Description of the task:
Return every record below exactly as given.

Working data:
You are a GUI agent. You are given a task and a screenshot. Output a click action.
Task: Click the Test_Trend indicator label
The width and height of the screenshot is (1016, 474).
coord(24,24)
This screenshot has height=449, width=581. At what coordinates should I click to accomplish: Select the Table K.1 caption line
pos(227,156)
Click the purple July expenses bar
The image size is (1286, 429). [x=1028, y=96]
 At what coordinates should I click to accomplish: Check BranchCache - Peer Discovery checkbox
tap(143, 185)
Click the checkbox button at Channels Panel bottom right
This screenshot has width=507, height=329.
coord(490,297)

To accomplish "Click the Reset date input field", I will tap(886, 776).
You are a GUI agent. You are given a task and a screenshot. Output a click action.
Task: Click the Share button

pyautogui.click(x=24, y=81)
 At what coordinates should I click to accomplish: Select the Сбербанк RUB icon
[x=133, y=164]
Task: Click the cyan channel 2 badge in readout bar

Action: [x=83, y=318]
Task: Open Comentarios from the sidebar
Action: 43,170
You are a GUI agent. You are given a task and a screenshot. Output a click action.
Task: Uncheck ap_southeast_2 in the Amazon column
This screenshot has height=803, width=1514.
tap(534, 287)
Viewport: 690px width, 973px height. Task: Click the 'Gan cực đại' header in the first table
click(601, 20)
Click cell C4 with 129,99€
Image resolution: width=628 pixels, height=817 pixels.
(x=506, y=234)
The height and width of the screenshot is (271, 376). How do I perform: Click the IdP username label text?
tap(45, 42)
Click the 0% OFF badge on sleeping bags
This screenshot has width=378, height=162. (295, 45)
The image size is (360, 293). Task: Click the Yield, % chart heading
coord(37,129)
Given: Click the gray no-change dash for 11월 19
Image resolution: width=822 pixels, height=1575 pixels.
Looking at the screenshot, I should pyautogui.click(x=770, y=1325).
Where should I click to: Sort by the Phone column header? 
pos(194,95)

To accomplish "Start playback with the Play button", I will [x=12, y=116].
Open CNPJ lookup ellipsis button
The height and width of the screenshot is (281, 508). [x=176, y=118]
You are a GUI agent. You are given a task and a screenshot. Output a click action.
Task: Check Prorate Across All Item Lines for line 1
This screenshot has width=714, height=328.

Task result:
You are a GUI agent. You are given a task and a screenshot. Output a click action.
Task: Click the Test_Trend indicator label
The width and height of the screenshot is (1016, 474).
coord(24,24)
This screenshot has height=449, width=581. At what coordinates should I click to accomplish: Select the Table K.1 caption line
pos(227,156)
Click the purple July expenses bar
The image size is (1286, 429). [x=1028, y=96]
 At what coordinates should I click to accomplish: Check BranchCache - Peer Discovery checkbox
tap(143, 185)
Click the checkbox button at Channels Panel bottom right
This screenshot has width=507, height=329.
coord(490,297)

To accomplish "Click the Reset date input field", I will tap(886, 776).
You are a GUI agent. You are given a task and a screenshot. Output a click action.
Task: Click the Share button

pyautogui.click(x=24, y=81)
 At what coordinates should I click to accomplish: Select the Сбербанк RUB icon
[x=133, y=164]
Task: Click the cyan channel 2 badge in readout bar

Action: [x=83, y=318]
Task: Open Comentarios from the sidebar
Action: 43,170
You are a GUI agent. You are given a task and a screenshot. Output a click action.
Task: Uncheck ap_southeast_2 in the Amazon column
This screenshot has height=803, width=1514.
tap(534, 287)
Viewport: 690px width, 973px height. Task: Click the 'Gan cực đại' header in the first table
click(601, 20)
Click cell C4 with 129,99€
Image resolution: width=628 pixels, height=817 pixels.
(x=506, y=234)
The height and width of the screenshot is (271, 376). How do I perform: Click the IdP username label text?
tap(45, 42)
Click the 0% OFF badge on sleeping bags
This screenshot has width=378, height=162. (295, 45)
The image size is (360, 293). Task: Click the Yield, % chart heading
coord(37,129)
Given: Click the gray no-change dash for 11월 19
Image resolution: width=822 pixels, height=1575 pixels.
Looking at the screenshot, I should pyautogui.click(x=770, y=1325).
Where should I click to: Sort by the Phone column header? 
pos(194,95)

To accomplish "Start playback with the Play button", I will [x=12, y=116].
Open CNPJ lookup ellipsis button
The height and width of the screenshot is (281, 508). [x=176, y=118]
You are a GUI agent. You are given a task and a screenshot. Output a click action.
Task: Check Prorate Across All Item Lines for line 1
This screenshot has width=714, height=328.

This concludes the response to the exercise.